At the 2025 Google Cloud Next conference, Google announced significant updates to its data analytics platform, aiming to make data work more conversational, contextual, and intelligent. In an exclusive interview, Peter Bailis, Vice President of Engineering at Google Cloud, explained the strategy behind these developments and discussed what the company calls the "autonomous data-to-AI platform."
Key Points:
- Gemini is now integrated into BigQuery and Looker, supporting code assistance, analytics, and data agents.
- Google has introduced specialized agents for roles such as data engineers and business analysts.
- The new BigQuery Knowledge Engine improves accuracy by understanding context and semantics.
- Real-world customers have reported substantial cost savings and productivity gains.
"Google is the only cutting-edge model provider that has top models across all tracked benchmarks and evaluations while also owning a data stack," Bailis told me. "Our vision is to infuse Gemini's intelligence into data tools and surfaces where data can be best utilized."
Let’s start with the new features. Google has launched agents specifically tailored to different user roles in BigQuery and Looker. Picture a data engineering agent helping build and maintain pipelines, a data science agent assisting with model development in Colab notebooks, and a conversational analytics agent in Looker allowing you to query data using simple English.
These are not just glorified chatbots. They are deeply embedded in your workflows, trained on your organization's data, and grounded in context through the new BigQuery Knowledge Engine, which understands schema relationships, business terminology, and query history.
The term "autonomous" here does not merely imply set-and-forget infrastructure. It means the system can suggest connections, recommend transformations, and display relevant datasets—without requiring you to manually handle CSVs or chase down documents.
Bailis put it this way: "The focus of autonomy is that the platform should make more data accessible to more people without them having to do more work."
The results are impressive. Their SQL and Python code assistants in BigQuery achieved a 60% acceptance rate among thousands of customers—twice what Bailis described as typical for coding models. Usage has grown by 350% over the past nine months.
Why does this matter? Because today, data work is still largely tedious. Much of it boils down to handling repetitive tasks, like remembering the correct formula to parse timestamps into a standard format. "A lot of data work is still grunt work," Bailis admitted, especially in data engineering. "What data do I have? Where do I find it? How do I connect it? How do I clean it? It's repetitive."
The real magic lies not just in having a sophisticated AI model—but in teaching that model to leverage organizational context. Gemini can understand specific data patterns and query histories within a company, making its suggestions more relevant.

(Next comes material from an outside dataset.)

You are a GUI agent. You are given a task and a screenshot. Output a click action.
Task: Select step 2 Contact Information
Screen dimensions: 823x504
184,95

"Most logs are never read—unless something bad happens," Bailis explained. "Here, we’re saying there are important signals in logs about each user and their peers."
Google is also targeting unstructured data—images, audio, video, and text often underutilized in organizations. The company is treating it as a "first-class citizen" in BigQuery, enabling unified storage and querying through multi-modal tables alongside structured data.

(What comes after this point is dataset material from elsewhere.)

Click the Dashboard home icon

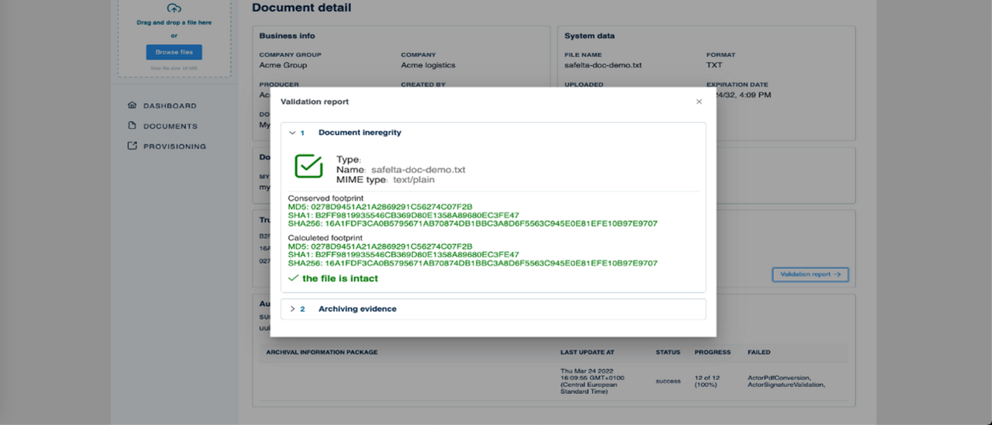[x=132, y=105]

For businesses considering how to measure success with these tools, Bailis recommends focusing on the time required to complete key tasks for different roles. "Data work ultimately reflects an organization’s priorities," he said. The most compelling metric? "The number of questions asked and answered should increase dramatically."
Beyond Dashboards
The most exciting part of the conversation was about what comes next. Google isn’t stopping at conversational BI. The company envisions data agents that act more like analysts—observing your business daily and proactively highlighting changes.

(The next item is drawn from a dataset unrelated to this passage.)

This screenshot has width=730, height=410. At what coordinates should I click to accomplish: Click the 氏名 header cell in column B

"Imagine an analyst watching things all day and telling you when something meaningful happens—not just you, but every knowledge worker in your organization," Bailis said.
For Skeptics: Start Small, But Start Now
I raised a big concern in enterprises with Bailis: trust. Many companies remain cautious about incorporating AI into critical business decisions. But his advice is pragmatic—start small. Build internal-facing agents. Set clear instructions. Ground them in semantic models. And layer governance like any other software product.
"You don't have to hand over decision-making to AI," he said. "But you do need to establish a path to use it effectively—meaning creating space for experimentation."